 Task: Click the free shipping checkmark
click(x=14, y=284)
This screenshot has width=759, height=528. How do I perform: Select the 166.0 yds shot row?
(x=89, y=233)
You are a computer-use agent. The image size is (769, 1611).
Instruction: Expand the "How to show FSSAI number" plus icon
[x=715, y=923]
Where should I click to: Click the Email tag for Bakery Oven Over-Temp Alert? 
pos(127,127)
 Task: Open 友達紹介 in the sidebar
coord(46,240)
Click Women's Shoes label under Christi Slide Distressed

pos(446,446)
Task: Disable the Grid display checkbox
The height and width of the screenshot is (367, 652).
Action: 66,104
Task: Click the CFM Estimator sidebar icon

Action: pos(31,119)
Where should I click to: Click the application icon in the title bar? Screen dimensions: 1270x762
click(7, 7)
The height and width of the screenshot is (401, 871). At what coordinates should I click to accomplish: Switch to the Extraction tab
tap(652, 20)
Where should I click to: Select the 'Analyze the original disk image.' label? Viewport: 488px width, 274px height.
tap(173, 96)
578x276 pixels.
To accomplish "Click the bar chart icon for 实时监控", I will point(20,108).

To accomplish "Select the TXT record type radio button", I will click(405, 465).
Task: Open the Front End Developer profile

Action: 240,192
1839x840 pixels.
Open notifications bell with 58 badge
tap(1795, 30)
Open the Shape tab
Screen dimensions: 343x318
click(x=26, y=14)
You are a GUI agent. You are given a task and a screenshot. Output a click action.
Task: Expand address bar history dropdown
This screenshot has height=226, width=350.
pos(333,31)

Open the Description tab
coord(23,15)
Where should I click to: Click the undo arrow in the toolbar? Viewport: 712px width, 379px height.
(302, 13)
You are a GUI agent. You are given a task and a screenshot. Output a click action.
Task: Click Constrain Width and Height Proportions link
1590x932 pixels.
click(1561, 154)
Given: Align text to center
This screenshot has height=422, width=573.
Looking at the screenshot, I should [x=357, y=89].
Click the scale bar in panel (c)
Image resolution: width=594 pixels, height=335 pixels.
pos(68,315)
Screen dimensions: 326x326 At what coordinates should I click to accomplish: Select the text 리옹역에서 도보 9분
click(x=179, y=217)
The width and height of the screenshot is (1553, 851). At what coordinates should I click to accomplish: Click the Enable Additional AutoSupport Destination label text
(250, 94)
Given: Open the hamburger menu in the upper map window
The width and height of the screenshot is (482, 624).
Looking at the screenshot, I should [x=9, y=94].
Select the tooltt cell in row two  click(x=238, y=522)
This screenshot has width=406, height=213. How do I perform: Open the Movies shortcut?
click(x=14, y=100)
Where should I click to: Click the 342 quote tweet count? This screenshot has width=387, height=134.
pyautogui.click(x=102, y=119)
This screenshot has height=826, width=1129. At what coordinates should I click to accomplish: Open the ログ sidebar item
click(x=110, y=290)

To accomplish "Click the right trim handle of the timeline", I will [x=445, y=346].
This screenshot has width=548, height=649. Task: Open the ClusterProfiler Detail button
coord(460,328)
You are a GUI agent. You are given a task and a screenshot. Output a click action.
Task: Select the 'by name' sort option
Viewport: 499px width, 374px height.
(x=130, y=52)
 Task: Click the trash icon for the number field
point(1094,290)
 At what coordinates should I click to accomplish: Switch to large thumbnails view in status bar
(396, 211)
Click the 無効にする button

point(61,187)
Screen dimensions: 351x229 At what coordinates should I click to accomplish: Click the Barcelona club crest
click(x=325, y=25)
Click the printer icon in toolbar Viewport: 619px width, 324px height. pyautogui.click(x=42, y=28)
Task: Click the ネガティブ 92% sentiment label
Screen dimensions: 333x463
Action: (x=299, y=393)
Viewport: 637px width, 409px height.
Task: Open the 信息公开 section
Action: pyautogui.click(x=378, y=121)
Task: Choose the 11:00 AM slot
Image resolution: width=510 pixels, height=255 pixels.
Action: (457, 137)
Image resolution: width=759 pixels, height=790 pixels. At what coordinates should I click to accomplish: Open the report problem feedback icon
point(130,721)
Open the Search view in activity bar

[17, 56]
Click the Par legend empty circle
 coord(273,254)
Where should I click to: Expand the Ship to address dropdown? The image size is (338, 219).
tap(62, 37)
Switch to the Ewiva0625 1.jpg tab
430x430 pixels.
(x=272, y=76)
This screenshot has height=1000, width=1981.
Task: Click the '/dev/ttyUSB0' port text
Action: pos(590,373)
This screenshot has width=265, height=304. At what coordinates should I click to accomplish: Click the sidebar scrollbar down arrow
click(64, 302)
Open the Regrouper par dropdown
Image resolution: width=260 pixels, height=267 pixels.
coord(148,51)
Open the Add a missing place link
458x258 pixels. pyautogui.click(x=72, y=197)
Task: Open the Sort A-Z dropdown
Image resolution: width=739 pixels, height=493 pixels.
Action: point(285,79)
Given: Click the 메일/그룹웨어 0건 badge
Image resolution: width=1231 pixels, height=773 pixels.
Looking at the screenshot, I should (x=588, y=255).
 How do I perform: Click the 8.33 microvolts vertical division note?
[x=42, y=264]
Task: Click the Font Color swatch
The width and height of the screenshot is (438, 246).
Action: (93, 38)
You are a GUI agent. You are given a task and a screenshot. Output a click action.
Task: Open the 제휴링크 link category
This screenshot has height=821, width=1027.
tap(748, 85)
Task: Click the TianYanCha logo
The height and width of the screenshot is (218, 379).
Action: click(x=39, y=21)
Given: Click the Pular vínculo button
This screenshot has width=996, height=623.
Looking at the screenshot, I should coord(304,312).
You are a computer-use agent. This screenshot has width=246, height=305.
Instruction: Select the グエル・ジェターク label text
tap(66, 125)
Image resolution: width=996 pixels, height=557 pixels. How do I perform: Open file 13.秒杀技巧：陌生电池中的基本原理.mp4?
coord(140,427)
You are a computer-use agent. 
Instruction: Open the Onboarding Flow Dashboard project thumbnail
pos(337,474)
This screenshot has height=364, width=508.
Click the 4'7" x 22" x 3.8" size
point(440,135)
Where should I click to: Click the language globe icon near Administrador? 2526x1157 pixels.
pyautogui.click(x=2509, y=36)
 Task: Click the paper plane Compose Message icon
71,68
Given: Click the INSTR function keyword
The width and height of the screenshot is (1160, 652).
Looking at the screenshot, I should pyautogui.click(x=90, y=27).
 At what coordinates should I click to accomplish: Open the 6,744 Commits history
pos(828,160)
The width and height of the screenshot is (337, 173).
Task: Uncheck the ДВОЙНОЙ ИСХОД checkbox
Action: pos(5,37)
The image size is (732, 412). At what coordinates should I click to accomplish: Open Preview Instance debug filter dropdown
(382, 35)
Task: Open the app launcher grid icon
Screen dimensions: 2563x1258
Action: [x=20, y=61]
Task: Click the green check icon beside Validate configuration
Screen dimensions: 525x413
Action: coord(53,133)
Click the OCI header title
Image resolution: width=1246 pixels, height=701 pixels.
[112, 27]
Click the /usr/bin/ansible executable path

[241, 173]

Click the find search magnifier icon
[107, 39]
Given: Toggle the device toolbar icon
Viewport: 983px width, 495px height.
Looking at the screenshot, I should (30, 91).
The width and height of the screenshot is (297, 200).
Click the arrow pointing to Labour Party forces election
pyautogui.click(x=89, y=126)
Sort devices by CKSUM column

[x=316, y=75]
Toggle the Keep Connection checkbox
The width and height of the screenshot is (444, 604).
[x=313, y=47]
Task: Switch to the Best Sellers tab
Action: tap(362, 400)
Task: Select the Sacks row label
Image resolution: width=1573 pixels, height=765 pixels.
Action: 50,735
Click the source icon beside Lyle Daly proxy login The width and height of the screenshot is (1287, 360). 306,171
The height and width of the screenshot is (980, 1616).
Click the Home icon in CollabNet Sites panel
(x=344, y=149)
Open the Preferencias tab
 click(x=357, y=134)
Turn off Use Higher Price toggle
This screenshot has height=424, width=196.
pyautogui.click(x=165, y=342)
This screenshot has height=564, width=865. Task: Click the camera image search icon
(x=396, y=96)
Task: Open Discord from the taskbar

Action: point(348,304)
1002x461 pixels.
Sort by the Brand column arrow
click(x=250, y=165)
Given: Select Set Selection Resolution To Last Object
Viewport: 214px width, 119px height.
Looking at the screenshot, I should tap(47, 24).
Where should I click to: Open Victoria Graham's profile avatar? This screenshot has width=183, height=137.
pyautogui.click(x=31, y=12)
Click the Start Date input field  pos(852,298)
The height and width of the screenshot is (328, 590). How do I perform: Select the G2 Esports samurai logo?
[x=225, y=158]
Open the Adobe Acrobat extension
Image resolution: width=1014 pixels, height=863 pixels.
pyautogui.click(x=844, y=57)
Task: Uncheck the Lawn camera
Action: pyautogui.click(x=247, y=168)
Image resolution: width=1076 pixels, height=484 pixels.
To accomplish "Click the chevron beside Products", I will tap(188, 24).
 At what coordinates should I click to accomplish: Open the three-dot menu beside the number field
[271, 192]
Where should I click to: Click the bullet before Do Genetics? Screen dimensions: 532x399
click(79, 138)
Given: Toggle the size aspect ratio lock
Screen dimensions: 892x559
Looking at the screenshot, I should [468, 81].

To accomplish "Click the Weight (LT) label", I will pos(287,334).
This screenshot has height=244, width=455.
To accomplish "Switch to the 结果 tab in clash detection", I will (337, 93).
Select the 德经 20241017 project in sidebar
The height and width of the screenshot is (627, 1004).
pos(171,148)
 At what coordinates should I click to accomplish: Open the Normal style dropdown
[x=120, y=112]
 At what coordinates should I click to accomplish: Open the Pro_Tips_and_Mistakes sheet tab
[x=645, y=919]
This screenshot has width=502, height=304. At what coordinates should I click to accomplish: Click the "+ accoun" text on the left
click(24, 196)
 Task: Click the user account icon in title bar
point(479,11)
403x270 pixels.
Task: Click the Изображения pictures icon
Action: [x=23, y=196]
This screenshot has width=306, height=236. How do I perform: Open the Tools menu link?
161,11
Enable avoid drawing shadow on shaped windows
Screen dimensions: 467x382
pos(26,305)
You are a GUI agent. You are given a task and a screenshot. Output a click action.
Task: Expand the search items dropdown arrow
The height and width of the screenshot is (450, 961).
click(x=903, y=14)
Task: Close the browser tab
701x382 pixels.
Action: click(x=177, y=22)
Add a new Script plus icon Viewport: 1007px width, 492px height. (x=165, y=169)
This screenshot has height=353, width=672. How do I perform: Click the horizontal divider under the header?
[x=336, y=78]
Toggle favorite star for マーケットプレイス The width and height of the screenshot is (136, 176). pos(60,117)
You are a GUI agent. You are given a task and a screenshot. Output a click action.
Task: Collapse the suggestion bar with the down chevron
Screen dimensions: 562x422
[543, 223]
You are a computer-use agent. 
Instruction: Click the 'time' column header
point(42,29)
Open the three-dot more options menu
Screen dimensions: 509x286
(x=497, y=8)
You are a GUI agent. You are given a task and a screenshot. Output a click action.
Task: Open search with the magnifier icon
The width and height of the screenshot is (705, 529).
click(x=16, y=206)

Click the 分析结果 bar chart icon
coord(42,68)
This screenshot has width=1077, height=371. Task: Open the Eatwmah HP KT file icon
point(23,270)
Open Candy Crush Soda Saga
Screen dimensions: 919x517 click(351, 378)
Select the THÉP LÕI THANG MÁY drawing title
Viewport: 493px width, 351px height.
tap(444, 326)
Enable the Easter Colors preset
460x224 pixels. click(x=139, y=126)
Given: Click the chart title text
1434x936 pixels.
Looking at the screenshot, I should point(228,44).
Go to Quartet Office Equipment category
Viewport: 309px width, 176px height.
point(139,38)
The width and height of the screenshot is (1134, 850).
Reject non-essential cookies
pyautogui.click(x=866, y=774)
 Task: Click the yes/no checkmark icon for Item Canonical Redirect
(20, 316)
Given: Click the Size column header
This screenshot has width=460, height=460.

*Goal:*
Express the part of the records above that opens with the line containing "This screenshot has width=265, height=304." and closes with the line containing "458x258 pixels. pyautogui.click(x=72, y=197)" as a two-column CSV with the header input,output. Give one row per record, with its text under input and its answer under output, each in one quoted field with line breaks turned into spaces.

*Expected answer:*
input,output
"This screenshot has width=265, height=304. At what coordinates should I click to accomplish: Click the sidebar scrollbar down arrow","click(64, 302)"
"Open the Regrouper par dropdown Image resolution: width=260 pixels, height=267 pixels.","coord(148,51)"
"Open the Add a missing place link","458x258 pixels. pyautogui.click(x=72, y=197)"